El tipo que fusiló a 58 personas desde la ventana de su suite imperial del casino Mandala Bay. Millonario hecho así mismo, hijo de un tipo, Benjamin Hoskins Paddock, que llegó a ocupar la lista de los diez más buscados por el FBI, Stephen era un hombre de 64 años, metódico y tranquilo, aficionado a la ruleta en grado superlativo y poco más. No se le conocen escándalos, trifulcas o líos legales. Tampoco su familia, su actual novia o sus amigos logran reconocer al desquiciado que, frío como una anguila, letal como un escorpión, apiló durante meses una montaña de armamento pesado al tiempo que instalaba en los cañones un mecanismo que multiplica la frecuencia con la que escupen proyectiles por minuto. Había instalado un sofisticado sistema de cámaras que le permitían saber si alguien rondaba su cubículo y tuvo en cuenta las vías de salida una vez consumada la matanza. Paddock confiaba en escapar por la autopista.

_INFORMACIÓN PROPORCIONADA:_
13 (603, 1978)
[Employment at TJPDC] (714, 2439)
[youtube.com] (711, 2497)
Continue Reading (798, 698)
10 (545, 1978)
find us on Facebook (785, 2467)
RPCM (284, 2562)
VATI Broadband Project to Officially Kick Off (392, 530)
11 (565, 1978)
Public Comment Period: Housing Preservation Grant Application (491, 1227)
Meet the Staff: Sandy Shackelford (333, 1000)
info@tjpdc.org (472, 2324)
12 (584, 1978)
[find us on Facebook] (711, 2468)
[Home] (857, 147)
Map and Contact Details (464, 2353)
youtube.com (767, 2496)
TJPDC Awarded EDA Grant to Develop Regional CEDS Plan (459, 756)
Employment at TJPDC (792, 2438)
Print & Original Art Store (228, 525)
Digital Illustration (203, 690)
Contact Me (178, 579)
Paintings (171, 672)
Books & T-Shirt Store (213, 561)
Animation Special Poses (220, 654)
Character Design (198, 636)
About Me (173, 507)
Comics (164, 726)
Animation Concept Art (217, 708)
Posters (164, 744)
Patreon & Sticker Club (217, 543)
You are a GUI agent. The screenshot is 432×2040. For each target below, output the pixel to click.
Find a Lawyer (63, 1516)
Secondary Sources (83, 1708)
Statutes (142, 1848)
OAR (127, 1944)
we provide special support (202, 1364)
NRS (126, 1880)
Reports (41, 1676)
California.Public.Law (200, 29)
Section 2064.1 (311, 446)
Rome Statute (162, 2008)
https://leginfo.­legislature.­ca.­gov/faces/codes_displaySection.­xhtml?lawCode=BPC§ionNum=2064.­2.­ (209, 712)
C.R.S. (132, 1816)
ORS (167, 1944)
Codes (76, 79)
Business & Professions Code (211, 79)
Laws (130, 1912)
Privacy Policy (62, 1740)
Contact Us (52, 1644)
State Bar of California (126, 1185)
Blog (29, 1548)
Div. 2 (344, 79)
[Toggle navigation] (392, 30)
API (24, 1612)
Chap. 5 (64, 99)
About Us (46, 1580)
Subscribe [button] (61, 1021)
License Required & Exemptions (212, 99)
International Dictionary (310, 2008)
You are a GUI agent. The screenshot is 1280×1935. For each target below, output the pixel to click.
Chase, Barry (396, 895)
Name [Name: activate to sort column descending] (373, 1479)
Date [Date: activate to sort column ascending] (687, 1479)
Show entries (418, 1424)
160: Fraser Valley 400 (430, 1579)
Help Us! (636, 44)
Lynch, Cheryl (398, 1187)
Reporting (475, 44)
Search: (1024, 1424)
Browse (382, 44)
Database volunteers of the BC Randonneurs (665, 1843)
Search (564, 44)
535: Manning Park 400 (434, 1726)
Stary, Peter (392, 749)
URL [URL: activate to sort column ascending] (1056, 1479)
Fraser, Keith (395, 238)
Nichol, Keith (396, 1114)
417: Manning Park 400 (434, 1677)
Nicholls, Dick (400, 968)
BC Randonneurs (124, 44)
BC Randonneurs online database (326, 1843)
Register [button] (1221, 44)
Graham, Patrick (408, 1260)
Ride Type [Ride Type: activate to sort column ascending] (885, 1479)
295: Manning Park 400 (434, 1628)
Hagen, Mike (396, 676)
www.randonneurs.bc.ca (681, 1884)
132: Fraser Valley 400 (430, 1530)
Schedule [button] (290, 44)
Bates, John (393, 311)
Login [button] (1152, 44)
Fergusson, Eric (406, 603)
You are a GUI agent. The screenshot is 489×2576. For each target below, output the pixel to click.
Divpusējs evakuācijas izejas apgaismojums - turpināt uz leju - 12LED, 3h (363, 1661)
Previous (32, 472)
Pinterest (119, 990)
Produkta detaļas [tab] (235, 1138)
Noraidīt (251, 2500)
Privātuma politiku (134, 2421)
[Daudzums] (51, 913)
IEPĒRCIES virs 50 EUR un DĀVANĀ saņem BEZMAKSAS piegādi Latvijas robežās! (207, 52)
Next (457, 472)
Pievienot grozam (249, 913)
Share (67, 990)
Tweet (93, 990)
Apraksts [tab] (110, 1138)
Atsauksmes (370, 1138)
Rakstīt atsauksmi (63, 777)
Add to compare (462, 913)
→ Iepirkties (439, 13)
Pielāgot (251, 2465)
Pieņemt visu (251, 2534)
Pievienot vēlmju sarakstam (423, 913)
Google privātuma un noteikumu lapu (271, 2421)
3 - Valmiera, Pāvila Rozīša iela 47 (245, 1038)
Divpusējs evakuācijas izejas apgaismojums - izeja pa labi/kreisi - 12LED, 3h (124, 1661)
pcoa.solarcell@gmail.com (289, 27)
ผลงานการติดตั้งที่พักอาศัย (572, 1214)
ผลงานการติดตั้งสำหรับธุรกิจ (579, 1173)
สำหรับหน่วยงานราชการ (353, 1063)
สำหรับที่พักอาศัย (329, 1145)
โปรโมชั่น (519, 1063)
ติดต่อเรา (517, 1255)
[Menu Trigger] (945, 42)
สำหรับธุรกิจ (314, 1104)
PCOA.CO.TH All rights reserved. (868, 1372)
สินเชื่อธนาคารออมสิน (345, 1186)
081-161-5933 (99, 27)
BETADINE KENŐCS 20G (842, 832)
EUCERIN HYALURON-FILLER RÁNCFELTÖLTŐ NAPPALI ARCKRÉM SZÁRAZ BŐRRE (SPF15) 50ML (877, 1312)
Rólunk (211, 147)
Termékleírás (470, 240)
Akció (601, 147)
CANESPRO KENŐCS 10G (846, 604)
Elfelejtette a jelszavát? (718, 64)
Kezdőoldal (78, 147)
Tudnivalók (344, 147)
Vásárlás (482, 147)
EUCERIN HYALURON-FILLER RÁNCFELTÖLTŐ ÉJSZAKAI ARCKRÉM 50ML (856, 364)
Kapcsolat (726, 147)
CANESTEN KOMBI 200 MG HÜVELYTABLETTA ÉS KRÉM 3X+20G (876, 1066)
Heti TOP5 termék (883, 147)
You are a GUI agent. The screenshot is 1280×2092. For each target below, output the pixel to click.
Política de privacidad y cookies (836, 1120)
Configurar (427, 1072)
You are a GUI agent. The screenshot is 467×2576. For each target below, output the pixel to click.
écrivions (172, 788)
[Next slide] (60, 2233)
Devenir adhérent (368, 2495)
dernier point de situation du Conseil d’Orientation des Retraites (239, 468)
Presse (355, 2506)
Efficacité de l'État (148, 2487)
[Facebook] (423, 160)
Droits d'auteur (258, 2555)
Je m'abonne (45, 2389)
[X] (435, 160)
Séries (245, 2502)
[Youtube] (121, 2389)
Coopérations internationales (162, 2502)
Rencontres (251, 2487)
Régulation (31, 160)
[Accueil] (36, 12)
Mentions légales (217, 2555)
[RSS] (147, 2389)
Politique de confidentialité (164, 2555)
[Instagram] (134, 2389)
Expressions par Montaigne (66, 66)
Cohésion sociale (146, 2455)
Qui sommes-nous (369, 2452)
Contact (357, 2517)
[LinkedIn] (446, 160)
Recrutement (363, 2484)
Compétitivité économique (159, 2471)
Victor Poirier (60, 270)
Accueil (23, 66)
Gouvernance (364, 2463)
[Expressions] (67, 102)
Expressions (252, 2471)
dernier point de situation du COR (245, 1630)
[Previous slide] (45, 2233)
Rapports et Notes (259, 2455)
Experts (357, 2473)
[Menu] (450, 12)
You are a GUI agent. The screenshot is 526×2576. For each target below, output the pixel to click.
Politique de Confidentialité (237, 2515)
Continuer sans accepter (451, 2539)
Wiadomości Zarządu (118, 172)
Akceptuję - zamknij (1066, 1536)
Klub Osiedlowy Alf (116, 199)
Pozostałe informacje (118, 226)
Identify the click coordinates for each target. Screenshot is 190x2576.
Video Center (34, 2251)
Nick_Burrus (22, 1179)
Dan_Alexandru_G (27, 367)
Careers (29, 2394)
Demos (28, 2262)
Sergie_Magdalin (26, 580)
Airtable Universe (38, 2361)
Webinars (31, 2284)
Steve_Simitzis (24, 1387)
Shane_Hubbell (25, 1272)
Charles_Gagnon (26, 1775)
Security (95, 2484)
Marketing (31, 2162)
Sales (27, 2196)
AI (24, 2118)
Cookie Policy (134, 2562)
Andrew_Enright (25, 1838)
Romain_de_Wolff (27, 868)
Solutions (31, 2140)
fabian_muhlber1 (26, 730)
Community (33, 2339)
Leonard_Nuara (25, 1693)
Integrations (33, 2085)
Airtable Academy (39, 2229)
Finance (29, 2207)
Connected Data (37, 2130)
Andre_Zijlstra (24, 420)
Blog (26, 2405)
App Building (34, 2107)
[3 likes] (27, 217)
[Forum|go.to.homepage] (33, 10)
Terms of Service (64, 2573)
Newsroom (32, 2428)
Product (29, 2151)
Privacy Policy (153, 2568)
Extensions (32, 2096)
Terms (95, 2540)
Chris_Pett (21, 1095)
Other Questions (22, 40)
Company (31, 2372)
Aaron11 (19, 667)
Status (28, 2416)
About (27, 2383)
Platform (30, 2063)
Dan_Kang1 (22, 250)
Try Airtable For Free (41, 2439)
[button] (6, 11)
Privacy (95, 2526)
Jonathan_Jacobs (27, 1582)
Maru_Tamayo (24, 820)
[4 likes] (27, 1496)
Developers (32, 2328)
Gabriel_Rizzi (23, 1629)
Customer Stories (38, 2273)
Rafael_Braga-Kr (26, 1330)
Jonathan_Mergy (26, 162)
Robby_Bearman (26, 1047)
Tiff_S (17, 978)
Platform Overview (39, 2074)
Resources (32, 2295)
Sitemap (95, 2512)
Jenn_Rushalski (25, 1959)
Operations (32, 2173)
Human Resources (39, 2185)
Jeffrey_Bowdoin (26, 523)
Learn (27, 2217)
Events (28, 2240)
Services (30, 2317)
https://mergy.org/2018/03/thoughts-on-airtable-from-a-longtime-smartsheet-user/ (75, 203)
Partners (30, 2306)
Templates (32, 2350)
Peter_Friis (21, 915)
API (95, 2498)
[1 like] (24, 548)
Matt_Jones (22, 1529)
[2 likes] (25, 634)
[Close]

_TAREA:_ Según el texto proporcionado, ¿por dónde confiaba escapar Paddock?

_EJERCICIO RESUELTO:_ Por la autopista.